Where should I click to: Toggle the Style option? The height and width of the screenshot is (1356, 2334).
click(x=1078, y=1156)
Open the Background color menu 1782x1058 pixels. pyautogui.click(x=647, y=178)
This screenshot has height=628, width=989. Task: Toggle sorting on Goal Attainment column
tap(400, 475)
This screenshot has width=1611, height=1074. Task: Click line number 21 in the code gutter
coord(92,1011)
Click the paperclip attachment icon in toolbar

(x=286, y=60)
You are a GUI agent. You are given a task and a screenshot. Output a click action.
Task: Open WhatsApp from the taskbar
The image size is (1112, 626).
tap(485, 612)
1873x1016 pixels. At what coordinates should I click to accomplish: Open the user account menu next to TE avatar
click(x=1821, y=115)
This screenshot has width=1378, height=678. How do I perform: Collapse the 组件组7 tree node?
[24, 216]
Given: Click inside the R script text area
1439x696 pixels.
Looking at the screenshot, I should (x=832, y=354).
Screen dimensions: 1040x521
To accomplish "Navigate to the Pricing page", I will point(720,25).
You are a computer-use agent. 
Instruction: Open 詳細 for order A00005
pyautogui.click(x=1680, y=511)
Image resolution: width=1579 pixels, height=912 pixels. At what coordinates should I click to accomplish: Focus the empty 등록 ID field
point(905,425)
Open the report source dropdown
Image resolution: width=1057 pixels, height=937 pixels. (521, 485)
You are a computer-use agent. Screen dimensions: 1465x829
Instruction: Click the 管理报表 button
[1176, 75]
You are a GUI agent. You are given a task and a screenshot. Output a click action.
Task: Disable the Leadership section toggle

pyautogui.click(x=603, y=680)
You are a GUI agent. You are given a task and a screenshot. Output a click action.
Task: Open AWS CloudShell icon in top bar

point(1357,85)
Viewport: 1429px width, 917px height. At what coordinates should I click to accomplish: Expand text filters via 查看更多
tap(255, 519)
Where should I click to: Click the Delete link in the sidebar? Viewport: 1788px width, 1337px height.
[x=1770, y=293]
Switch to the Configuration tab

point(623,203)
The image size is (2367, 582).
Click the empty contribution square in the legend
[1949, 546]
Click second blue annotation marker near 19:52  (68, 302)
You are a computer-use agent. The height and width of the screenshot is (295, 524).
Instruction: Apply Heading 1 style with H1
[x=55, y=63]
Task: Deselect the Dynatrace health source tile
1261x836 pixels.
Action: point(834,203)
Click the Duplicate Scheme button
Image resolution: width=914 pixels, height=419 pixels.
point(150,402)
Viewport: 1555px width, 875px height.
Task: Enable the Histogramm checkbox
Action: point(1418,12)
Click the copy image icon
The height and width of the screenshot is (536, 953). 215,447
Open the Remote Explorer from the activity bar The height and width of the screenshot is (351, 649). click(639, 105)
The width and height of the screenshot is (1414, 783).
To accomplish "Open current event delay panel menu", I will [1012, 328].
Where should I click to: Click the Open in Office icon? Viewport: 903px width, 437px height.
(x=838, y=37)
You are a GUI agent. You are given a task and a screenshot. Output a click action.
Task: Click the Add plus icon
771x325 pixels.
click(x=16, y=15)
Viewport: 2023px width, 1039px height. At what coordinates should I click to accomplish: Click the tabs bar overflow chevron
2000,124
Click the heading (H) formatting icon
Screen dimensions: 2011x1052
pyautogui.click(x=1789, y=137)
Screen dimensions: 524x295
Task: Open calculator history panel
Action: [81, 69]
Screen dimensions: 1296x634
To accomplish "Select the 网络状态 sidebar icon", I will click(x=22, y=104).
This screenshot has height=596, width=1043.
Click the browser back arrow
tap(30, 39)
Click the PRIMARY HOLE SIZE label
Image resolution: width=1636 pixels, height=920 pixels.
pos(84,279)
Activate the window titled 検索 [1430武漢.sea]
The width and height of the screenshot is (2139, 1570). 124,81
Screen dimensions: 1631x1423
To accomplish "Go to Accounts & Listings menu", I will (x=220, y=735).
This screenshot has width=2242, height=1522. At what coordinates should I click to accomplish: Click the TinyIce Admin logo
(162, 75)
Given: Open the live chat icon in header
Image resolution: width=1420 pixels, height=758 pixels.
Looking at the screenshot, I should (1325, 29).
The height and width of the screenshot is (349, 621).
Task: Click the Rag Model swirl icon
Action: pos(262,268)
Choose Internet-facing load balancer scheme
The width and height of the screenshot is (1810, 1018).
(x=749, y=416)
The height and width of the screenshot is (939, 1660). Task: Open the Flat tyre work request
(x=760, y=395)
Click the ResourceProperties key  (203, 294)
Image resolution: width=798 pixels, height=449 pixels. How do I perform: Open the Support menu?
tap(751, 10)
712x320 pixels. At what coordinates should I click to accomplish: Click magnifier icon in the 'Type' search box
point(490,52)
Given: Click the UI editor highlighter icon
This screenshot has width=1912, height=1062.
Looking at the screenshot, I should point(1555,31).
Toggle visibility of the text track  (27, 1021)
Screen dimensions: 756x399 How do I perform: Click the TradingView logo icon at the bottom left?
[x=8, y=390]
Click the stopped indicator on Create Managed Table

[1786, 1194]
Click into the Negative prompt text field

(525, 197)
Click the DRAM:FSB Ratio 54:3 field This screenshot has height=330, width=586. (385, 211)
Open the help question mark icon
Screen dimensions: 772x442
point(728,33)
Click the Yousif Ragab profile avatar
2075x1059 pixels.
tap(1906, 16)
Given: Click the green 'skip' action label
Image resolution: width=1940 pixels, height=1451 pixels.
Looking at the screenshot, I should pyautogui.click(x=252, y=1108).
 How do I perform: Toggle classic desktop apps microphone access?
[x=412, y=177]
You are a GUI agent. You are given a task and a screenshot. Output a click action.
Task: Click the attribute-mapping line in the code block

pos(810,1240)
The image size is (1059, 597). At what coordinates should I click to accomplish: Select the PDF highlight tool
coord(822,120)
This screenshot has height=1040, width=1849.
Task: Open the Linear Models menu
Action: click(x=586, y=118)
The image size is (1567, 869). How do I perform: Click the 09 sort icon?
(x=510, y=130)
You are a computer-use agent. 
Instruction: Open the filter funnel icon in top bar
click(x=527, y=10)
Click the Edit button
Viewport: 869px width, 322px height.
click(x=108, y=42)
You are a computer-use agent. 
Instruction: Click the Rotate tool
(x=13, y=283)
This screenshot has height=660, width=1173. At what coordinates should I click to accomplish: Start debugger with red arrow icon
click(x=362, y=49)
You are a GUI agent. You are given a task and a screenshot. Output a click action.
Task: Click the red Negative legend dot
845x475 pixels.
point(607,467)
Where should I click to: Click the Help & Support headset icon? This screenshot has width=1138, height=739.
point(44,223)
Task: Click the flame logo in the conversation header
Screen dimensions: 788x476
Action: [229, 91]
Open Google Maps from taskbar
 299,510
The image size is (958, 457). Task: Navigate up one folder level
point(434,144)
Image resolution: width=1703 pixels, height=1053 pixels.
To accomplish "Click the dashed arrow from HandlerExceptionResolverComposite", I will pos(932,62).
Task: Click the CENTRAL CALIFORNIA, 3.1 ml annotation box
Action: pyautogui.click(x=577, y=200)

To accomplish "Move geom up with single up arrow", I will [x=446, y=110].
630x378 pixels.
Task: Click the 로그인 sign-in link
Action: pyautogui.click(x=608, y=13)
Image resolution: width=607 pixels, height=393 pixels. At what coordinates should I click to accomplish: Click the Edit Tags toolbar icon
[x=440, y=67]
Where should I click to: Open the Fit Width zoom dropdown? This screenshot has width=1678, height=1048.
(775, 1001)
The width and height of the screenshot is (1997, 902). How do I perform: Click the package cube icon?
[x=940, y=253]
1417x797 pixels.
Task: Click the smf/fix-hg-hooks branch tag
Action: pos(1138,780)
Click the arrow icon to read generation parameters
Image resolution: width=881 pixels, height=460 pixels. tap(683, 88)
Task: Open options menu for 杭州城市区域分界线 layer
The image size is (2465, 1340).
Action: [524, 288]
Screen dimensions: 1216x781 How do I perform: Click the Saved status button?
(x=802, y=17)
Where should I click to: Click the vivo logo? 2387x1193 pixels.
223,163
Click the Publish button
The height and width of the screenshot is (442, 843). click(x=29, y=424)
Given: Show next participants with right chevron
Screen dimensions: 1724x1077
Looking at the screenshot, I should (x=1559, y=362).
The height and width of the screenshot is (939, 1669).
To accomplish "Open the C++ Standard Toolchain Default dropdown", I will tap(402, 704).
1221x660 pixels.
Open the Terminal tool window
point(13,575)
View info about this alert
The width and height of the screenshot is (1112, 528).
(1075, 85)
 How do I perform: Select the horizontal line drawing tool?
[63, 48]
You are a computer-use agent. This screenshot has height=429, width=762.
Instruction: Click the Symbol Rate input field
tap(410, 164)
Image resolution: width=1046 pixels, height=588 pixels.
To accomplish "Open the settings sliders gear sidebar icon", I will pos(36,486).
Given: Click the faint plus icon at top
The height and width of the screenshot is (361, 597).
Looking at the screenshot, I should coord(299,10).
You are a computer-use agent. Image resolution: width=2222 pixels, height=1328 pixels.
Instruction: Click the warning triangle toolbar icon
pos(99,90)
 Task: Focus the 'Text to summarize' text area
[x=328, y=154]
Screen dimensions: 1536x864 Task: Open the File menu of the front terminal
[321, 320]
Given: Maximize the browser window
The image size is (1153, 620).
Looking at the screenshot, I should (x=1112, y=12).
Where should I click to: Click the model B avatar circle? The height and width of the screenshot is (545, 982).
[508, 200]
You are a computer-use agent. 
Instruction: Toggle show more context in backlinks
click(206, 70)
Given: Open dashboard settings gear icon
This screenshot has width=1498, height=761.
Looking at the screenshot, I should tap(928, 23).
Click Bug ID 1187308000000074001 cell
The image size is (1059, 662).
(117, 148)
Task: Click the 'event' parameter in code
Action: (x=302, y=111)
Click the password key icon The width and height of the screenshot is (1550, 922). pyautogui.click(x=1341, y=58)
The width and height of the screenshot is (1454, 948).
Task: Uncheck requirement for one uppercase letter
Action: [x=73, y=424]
***
ASSIGNED TASK:
Look back at the entries above. Retype the line with "Click the browser back arrow", the line with "Given: Open the live chat icon in header", and all lines in between.

SOLUTION TO THIS PROBLEM:
Click the browser back arrow
tap(30, 39)
Click the PRIMARY HOLE SIZE label
Image resolution: width=1636 pixels, height=920 pixels.
pos(84,279)
Activate the window titled 検索 [1430武漢.sea]
The width and height of the screenshot is (2139, 1570). 124,81
Screen dimensions: 1631x1423
To accomplish "Go to Accounts & Listings menu", I will (x=220, y=735).
This screenshot has width=2242, height=1522. At what coordinates should I click to accomplish: Click the TinyIce Admin logo
(162, 75)
Given: Open the live chat icon in header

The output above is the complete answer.